= ASSIGNED TASK =
Only one stretch of the listing below is wanted. Give it again exactly, from the line with "Task: Switch to the 设置 settings tab" through the line with "Toggle Match Case in the find widget".

= MATERIAL PROVIDED =
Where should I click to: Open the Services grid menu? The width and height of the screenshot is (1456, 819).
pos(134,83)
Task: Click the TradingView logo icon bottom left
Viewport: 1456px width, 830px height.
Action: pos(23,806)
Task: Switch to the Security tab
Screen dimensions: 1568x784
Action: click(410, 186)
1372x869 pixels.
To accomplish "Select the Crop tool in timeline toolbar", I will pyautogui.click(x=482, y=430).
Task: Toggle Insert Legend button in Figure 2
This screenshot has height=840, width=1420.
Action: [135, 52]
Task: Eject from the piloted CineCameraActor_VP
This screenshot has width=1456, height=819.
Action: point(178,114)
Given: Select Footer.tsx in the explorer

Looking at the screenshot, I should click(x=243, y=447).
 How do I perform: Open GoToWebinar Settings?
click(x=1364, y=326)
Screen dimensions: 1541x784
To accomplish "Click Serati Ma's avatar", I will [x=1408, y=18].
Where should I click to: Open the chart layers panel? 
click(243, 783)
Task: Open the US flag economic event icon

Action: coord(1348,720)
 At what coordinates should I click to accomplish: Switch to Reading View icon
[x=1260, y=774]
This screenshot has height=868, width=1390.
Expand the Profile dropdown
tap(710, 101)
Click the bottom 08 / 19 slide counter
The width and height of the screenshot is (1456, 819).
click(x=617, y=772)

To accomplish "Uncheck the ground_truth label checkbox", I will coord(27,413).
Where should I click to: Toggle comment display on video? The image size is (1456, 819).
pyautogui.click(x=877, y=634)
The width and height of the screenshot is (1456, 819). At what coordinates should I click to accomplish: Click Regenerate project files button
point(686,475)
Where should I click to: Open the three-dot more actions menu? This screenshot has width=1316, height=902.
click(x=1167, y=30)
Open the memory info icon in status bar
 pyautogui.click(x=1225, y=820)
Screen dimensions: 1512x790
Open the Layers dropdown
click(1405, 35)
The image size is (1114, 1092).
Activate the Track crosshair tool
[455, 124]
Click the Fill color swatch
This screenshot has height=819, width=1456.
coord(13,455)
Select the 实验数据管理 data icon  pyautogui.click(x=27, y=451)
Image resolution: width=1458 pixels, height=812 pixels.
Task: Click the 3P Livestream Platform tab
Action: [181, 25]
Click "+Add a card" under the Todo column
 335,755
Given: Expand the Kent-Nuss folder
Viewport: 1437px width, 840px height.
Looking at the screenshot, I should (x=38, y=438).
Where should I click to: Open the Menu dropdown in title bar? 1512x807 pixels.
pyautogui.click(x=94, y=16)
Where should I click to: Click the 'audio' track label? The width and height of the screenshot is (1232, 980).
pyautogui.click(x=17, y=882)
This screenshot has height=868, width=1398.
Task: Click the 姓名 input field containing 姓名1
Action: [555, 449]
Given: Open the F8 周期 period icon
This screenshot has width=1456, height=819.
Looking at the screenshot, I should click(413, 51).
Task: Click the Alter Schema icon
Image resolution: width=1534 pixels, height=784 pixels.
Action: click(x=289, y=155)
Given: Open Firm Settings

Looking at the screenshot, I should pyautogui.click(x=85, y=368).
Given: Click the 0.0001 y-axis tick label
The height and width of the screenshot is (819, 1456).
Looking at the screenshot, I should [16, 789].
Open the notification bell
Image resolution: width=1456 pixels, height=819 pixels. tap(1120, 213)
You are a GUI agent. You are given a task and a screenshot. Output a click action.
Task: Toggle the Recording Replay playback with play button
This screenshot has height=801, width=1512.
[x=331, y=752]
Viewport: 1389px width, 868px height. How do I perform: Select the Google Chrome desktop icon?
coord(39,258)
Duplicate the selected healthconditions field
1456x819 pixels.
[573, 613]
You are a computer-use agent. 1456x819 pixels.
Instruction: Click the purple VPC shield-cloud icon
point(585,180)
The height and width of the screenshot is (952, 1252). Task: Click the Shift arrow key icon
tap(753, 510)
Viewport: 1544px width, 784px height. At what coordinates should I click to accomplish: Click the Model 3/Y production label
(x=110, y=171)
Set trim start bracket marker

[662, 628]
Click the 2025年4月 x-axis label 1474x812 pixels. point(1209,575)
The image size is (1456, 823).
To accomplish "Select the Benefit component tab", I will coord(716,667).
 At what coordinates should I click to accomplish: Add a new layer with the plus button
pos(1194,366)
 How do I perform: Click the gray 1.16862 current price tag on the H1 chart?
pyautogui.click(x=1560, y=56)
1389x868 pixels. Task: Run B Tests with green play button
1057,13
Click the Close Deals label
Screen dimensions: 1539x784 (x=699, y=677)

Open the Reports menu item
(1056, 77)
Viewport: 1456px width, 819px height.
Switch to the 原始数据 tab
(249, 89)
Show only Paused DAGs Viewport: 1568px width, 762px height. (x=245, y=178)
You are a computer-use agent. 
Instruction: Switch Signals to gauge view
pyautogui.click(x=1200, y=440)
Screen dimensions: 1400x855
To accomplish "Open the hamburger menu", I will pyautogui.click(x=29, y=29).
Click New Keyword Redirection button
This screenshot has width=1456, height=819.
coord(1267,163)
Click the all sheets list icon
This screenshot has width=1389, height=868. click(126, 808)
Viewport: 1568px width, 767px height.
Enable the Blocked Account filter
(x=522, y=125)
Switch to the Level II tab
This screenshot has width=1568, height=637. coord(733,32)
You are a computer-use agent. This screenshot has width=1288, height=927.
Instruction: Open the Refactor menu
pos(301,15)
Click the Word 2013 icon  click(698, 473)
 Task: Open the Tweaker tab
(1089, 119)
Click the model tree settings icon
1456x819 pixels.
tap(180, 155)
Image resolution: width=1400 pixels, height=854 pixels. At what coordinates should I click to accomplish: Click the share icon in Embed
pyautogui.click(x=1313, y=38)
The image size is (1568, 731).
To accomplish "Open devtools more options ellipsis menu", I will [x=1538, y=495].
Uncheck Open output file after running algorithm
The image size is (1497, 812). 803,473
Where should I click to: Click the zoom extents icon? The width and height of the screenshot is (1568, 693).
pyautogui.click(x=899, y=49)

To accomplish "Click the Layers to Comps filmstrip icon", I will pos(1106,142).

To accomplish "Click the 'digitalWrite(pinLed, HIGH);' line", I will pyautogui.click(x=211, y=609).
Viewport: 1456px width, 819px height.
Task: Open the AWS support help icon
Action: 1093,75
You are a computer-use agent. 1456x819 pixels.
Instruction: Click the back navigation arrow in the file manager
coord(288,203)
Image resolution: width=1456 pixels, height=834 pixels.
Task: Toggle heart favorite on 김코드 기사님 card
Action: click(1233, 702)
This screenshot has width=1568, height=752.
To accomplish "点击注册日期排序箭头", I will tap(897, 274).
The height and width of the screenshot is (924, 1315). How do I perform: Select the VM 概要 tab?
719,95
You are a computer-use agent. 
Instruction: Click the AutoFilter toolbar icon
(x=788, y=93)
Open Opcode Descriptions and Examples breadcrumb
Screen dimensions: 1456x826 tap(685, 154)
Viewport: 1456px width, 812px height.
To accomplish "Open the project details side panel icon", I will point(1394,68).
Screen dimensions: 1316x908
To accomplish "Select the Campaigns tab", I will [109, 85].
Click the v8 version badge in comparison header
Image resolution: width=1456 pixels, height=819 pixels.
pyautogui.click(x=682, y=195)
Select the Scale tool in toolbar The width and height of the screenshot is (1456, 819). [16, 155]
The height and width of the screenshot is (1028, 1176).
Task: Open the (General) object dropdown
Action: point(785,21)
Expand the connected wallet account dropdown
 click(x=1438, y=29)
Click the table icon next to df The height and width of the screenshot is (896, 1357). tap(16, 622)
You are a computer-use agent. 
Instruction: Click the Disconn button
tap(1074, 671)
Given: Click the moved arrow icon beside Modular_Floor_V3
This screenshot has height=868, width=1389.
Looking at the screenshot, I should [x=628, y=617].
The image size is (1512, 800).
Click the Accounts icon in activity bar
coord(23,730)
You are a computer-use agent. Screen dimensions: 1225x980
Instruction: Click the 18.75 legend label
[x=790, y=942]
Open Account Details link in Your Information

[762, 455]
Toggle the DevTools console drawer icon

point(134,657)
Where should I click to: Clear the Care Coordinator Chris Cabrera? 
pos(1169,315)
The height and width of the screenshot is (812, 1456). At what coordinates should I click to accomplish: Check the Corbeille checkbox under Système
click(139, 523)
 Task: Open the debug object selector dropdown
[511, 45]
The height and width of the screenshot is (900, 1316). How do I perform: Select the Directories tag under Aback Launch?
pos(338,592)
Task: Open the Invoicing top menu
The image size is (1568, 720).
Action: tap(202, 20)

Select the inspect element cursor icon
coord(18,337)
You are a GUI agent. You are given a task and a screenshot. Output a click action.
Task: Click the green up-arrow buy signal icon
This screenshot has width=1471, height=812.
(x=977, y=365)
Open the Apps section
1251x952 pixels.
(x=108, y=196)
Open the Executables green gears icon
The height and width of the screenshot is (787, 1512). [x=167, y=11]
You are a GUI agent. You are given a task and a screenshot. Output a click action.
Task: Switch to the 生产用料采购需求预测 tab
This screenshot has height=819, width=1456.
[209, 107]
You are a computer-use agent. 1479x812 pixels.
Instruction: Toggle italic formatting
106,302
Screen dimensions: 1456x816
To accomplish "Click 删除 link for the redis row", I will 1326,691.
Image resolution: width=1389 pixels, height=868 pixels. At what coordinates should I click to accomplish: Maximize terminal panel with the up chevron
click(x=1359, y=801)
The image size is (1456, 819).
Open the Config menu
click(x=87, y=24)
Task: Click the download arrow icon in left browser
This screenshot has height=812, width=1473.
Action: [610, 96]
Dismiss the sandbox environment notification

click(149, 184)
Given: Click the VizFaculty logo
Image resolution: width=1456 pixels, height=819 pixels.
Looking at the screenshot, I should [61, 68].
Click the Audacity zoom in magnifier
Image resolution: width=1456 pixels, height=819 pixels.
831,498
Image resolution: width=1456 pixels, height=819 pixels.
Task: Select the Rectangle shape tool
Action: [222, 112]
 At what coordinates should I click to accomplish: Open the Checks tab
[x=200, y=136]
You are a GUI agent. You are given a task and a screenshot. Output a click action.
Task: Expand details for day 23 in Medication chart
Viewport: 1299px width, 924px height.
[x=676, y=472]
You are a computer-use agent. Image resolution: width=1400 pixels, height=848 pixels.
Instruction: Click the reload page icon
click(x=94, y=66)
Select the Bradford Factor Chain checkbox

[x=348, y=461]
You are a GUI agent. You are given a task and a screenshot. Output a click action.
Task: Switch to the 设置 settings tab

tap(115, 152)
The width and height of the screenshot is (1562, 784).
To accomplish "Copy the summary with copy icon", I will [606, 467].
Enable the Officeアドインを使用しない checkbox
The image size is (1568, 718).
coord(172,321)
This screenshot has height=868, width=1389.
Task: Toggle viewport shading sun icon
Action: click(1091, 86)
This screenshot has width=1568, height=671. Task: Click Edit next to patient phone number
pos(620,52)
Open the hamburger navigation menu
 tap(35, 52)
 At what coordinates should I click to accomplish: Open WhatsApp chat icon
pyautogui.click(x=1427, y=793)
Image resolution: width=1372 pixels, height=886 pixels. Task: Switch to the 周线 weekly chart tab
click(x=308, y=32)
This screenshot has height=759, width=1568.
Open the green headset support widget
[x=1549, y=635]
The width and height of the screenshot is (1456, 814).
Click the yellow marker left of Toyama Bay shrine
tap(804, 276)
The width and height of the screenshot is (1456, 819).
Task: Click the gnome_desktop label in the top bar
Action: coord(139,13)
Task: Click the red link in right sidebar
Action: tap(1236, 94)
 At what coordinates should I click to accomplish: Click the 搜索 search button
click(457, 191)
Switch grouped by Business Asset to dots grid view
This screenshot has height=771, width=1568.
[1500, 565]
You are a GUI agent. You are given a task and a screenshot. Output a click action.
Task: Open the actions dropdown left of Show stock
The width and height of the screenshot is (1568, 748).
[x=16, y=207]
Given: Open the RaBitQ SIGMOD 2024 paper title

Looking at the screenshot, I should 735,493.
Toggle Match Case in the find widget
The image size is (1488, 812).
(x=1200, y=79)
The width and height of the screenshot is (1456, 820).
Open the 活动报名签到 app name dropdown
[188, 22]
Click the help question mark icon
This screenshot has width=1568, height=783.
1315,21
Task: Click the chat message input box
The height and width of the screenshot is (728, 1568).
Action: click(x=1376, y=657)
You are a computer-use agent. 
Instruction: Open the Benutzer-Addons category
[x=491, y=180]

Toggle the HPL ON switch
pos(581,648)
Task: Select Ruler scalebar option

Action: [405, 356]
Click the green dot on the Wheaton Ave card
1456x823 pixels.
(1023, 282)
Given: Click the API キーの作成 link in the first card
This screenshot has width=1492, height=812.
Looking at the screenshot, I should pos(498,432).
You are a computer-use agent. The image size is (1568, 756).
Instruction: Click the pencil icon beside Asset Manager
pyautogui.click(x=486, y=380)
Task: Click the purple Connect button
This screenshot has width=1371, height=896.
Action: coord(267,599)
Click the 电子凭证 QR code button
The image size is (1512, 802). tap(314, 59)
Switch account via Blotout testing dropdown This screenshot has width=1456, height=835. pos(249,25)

= WORKED SOLUTION =
Task: Switch to the 设置 settings tab

tap(115, 152)
The width and height of the screenshot is (1562, 784).
To accomplish "Copy the summary with copy icon", I will [606, 467].
Enable the Officeアドインを使用しない checkbox
The image size is (1568, 718).
coord(172,321)
This screenshot has height=868, width=1389.
Task: Toggle viewport shading sun icon
Action: click(1091, 86)
This screenshot has width=1568, height=671. Task: Click Edit next to patient phone number
pos(620,52)
Open the hamburger navigation menu
 tap(35, 52)
 At what coordinates should I click to accomplish: Open WhatsApp chat icon
pyautogui.click(x=1427, y=793)
Image resolution: width=1372 pixels, height=886 pixels. Task: Switch to the 周线 weekly chart tab
click(x=308, y=32)
This screenshot has height=759, width=1568.
Open the green headset support widget
[x=1549, y=635]
The width and height of the screenshot is (1456, 814).
Click the yellow marker left of Toyama Bay shrine
tap(804, 276)
The width and height of the screenshot is (1456, 819).
Task: Click the gnome_desktop label in the top bar
Action: coord(139,13)
Task: Click the red link in right sidebar
Action: tap(1236, 94)
 At what coordinates should I click to accomplish: Click the 搜索 search button
click(457, 191)
Switch grouped by Business Asset to dots grid view
This screenshot has height=771, width=1568.
[1500, 565]
You are a GUI agent. You are given a task and a screenshot. Output a click action.
Task: Open the actions dropdown left of Show stock
The width and height of the screenshot is (1568, 748).
[x=16, y=207]
Given: Open the RaBitQ SIGMOD 2024 paper title

Looking at the screenshot, I should 735,493.
Toggle Match Case in the find widget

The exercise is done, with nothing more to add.